Bureaucracy vs. Friendship

The response to friendship and the view as to whether or not friendship is of crucial importance to one’s life have differed across periods of time. In the Hellenic and Hellenistic periods of western thinking, friendship was considered a crucial moral paradigm. Aristotle, one of the great philosophers who wrote during the Hellenic period, claimed that where there was friendship in a society, there was no need for justice. This belief was held by many and came to characterize Hellenic discourse on friendship, as well as the Hellenistic discourse after it.

As the medieval ages began and Christianity spread in popularity across Europe, friendship soon because a less important paradigm. Because friendship was a preferential love and Christianity emphasized loving everyone, friendship as a dominant moral paradigm declined. People soon began focusing on individuality and self-perfection as a means to obtain heaven, and friendship was, considered by some, only important in that it allowed one to know oneself and thus work towards perfection. This belief was carried into modernity, and as people have continued to hold that perfection and happiness is a solitary venture through time, friendship has not found its way into being a dominant belief important to political and social systems in society.

There are some common threads between ancient and modern values, such as the distinction within friendship between utility and affinity, a shared, common humanity and devotion to the good through knowing the good of one’s friend; however, the main distinctions which set apart modern society from ancient society is the importance placed on individuality and personal freedom1. However, as will be explained, friendship is still crucial to modern society, and there must be a paradigm shift which brings friendship back to the forefront of conduct in the world, a notion which is still possible even with the emphasis placed on personal freedom and individuality.

For Aristotle, the best city is one in which citizens can become friends2. This requires a political structure which is conducive to human interaction and benevolence. Bureaucracy is now the dominant form of governance, and is contended by some thinkers, such as Max Weber, to be the most rational form of government as it organizes both the state and people into a hierarchy which allows the state to operate without favoritism when it comes time for citizens to interact with the state, face to face3. Thomas Hobbes, an important medieval thinker, was also a strong proponent of bureaucracy because of its impersonal nature; he believed humans naturally gravitate towards a mutual enmity of one another, and bureaucracy is the impartial system which would allow for the state to distribute justice without discrimination4. Although Michel de Montaigne, another important medieval philosopher, tended to see eye to eye with the ancient philosophers with regards to friendship, he also questioned whether or not friendship and the potential to be civic and operate within the state because of its unique nature, varying from one set of friends to the next5. Is the bureaucracy, which now operates as the dominant form of governance in modernity, able to be friendly while remaining rational and impartial?
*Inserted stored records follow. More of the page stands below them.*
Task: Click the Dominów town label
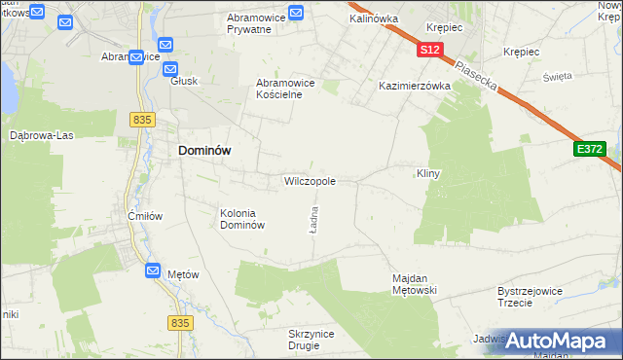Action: pyautogui.click(x=203, y=152)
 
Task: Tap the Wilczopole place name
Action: pyautogui.click(x=310, y=181)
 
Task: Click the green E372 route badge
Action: pyautogui.click(x=590, y=149)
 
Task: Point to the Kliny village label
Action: pyautogui.click(x=429, y=173)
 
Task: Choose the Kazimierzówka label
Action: pyautogui.click(x=415, y=86)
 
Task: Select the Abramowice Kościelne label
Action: pyautogui.click(x=285, y=89)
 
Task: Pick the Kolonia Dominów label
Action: pyautogui.click(x=242, y=219)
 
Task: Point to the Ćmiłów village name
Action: pyautogui.click(x=145, y=215)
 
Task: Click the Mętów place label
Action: pyautogui.click(x=183, y=274)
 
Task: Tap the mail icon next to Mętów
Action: pyautogui.click(x=153, y=271)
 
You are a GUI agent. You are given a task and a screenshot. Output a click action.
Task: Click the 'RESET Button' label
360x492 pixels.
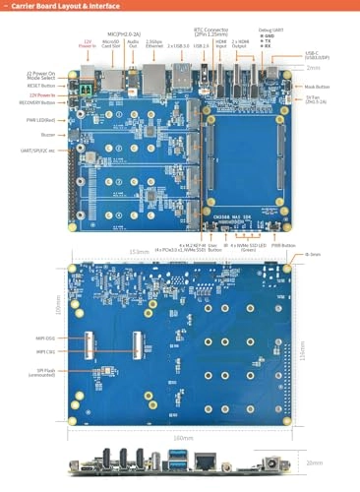click(42, 85)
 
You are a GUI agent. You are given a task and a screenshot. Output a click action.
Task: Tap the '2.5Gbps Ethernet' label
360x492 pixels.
click(153, 44)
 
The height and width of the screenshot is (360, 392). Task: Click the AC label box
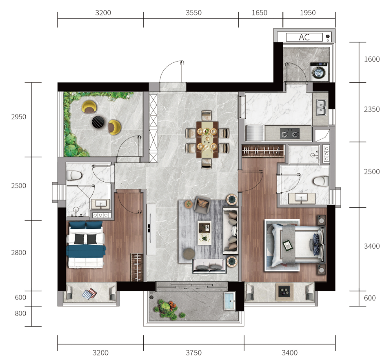304,37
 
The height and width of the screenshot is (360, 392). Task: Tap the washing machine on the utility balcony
319,72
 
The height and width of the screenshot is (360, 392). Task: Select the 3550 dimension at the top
194,13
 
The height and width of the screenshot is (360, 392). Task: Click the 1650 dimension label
259,13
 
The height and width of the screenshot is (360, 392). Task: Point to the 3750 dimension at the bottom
194,353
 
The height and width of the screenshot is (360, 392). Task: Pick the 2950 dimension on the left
19,117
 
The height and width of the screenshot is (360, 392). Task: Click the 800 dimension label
20,313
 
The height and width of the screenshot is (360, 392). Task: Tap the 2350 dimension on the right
372,109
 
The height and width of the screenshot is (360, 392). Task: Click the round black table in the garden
98,122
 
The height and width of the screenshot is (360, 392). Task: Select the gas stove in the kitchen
290,133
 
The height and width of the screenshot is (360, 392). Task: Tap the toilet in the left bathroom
74,175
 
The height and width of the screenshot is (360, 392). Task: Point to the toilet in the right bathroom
321,181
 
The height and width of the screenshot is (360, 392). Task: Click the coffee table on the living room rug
205,233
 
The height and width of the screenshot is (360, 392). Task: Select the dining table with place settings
207,139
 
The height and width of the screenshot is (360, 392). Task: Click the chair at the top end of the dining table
206,116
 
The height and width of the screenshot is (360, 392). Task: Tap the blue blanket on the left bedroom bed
86,251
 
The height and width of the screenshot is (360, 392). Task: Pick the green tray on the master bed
287,245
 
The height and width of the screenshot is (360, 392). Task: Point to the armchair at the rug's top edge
202,205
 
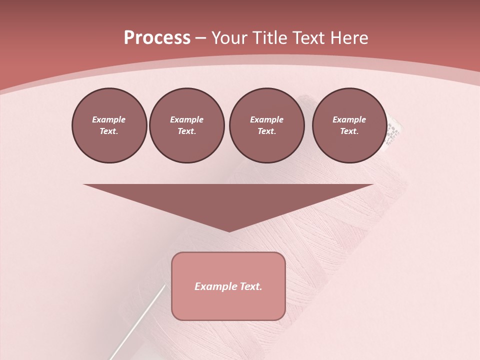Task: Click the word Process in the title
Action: point(157,38)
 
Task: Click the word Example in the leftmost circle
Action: point(109,120)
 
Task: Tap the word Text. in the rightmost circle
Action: point(349,131)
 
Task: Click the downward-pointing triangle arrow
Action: point(228,200)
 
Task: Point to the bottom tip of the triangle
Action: point(229,230)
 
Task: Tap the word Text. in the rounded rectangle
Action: point(251,286)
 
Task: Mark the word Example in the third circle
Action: point(266,120)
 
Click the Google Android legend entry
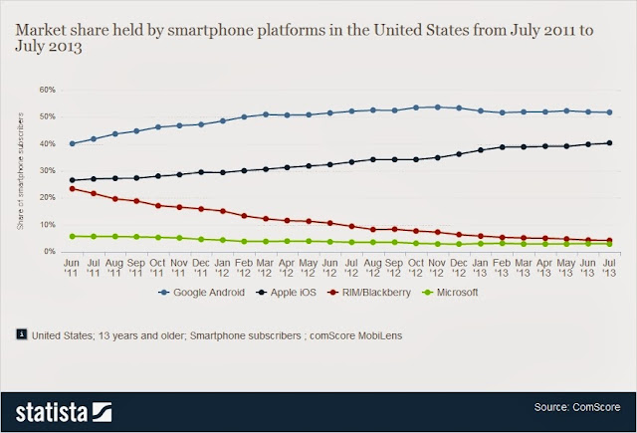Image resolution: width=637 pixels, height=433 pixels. [x=217, y=293]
I believe bureaucracy has been a major factor which has guided society away from seeing friendship as a personal goal towards viewing it as a part of life which exists but in its best form simply allows us to become better versions of ourselves. If a state, with its bureaucratic limbs pushing down on citizens, who see the bureaucracy simply as this monolithic and, at times, feared body, is  incapable of seeing the humanity of the individuals who inhabit the state, there will always exist a tension which forces itself into all arenas of life, both political and apolitical. A state which cannot see the humanity in its own subject will surely be unable to recognize the humanity which exists in other states, and surely that is a recipe for war. Perhaps a bureaucracy is ideal when it comes to mediation in everyday affairs and setting norms, but for building relationships with its own subjects it seeks to maintain an objective view which favors no one and has no use whatsoever for friendship. To carry this view into the realm of international relations, a view which only sees objective facts and not subjective lines of reasoning, would surely look upon international conflict as a means to an end and not the destructive mess that it is.
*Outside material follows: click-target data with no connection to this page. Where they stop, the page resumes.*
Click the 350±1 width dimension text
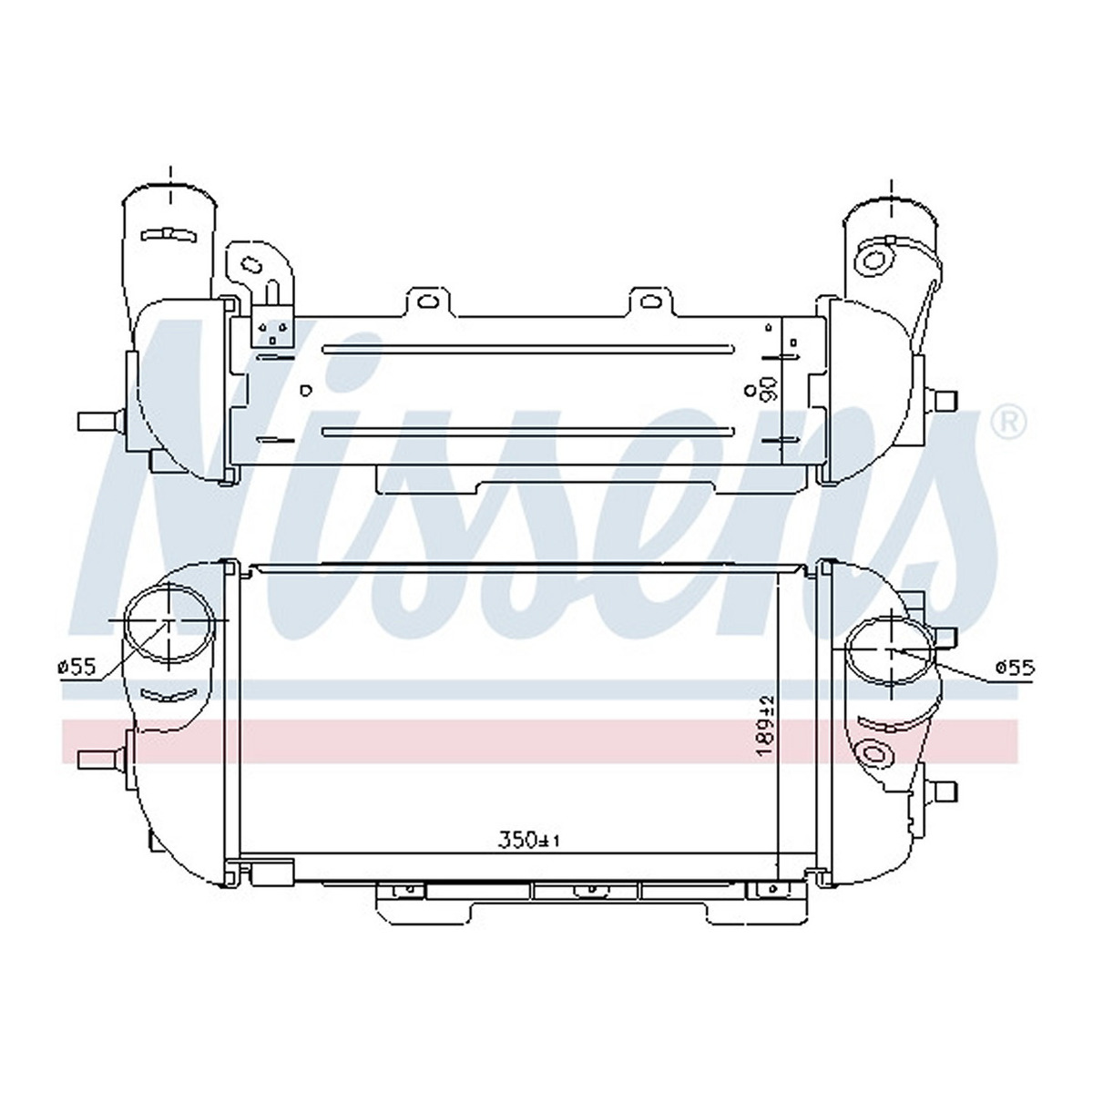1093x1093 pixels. point(528,856)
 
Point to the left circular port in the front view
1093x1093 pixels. point(170,621)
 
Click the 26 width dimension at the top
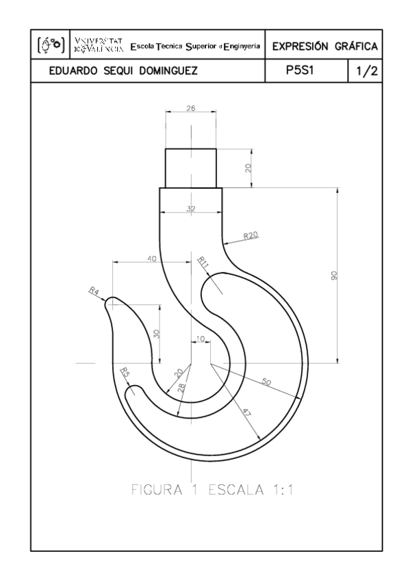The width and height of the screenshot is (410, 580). pyautogui.click(x=190, y=108)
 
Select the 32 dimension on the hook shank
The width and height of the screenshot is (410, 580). pyautogui.click(x=190, y=209)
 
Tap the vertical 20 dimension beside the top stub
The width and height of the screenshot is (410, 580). pyautogui.click(x=248, y=167)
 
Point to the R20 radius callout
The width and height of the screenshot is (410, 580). pyautogui.click(x=251, y=235)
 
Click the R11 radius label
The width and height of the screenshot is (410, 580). pyautogui.click(x=203, y=261)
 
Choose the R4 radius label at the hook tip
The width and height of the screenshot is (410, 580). pyautogui.click(x=94, y=291)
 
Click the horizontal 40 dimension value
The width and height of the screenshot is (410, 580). pyautogui.click(x=152, y=258)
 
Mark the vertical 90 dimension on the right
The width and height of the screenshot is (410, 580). pyautogui.click(x=334, y=275)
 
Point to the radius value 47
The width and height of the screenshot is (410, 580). pyautogui.click(x=244, y=412)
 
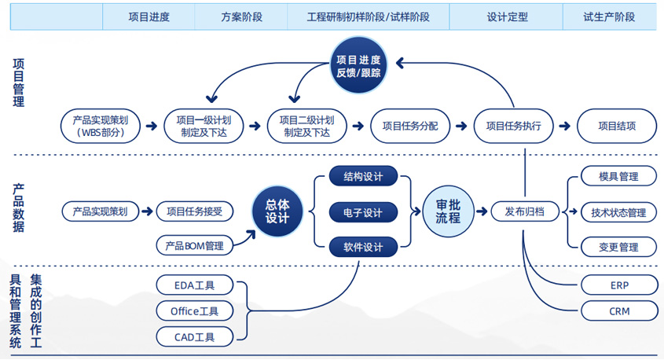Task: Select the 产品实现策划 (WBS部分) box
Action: coord(101,126)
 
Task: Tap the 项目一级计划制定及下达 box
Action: coord(204,126)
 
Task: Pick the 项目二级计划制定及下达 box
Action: coord(306,126)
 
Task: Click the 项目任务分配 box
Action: coord(409,126)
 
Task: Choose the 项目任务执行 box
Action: coord(513,126)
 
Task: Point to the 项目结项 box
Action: coord(617,126)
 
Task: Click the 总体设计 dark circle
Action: coord(277,211)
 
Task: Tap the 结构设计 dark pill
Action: coord(363,177)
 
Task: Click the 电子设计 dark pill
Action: coord(363,212)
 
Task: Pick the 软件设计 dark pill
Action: coord(363,248)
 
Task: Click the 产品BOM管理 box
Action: coord(195,246)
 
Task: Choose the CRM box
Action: coord(618,311)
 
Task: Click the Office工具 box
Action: coord(195,310)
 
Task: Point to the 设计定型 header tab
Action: coord(506,17)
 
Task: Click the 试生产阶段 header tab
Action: coord(609,17)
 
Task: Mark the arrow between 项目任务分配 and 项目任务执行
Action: coord(461,126)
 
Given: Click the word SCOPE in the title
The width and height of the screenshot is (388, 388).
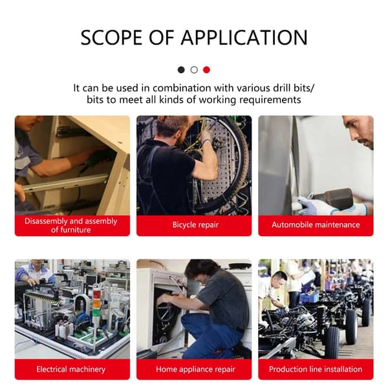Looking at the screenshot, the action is (x=112, y=38).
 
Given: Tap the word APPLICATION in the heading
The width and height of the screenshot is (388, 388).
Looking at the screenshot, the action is (x=244, y=38).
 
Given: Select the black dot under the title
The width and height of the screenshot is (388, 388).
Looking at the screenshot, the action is (x=181, y=70).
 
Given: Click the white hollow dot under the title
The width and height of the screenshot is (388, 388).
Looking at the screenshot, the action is (x=194, y=70).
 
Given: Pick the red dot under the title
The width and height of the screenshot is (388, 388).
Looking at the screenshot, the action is (x=207, y=70).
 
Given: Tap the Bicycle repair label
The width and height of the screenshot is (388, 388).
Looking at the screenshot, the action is (x=195, y=225).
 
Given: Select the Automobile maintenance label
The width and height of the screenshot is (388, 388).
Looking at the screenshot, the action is (x=316, y=224).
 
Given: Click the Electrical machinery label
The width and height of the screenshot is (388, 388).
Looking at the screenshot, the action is (x=71, y=369).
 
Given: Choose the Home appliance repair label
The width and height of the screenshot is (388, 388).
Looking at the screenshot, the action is (x=195, y=369).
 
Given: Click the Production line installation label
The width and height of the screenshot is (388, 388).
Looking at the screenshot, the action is (x=316, y=369).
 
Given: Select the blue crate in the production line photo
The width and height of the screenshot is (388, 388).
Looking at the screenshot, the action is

Bureaucracy may be the pinnacle of incorporating rationalization into governance, but it should allow for a blending of state and citizen bodies in which conversation and commonality prevails. If the state remains a faceless monolith, distrust and enmity will prevail and friendship will be harder to attain. A paradigm shift in modernity towards friendship would morph the state into an ally from its current status as a mediator (or even enemy) to its citizens. This shift would help build a state in which citizens would no longer have to worry or fear the governing body and could instead focus on building and maintaining strong friendships. If the individual is striving for perfection within the state so as not to make waves or draw scrutiny for the government, friendships are cast aside. To let people simply be themselves without a fear of the state would surely free them up to explore interpersonal relationships and be content amongst friends.

Endnotes:

  1. Professor J. Mahallati, In-class lecture on 3/15.
  2. Professor J. Mahallati, In-class lecture on 3/15.
  3. Max Weber, Economy and Society, (1922).
  4. Professor J. Mahallati, In-class lecture on 3/15.
  5. Professor J. Mahallati, In-class lecture on 3/15.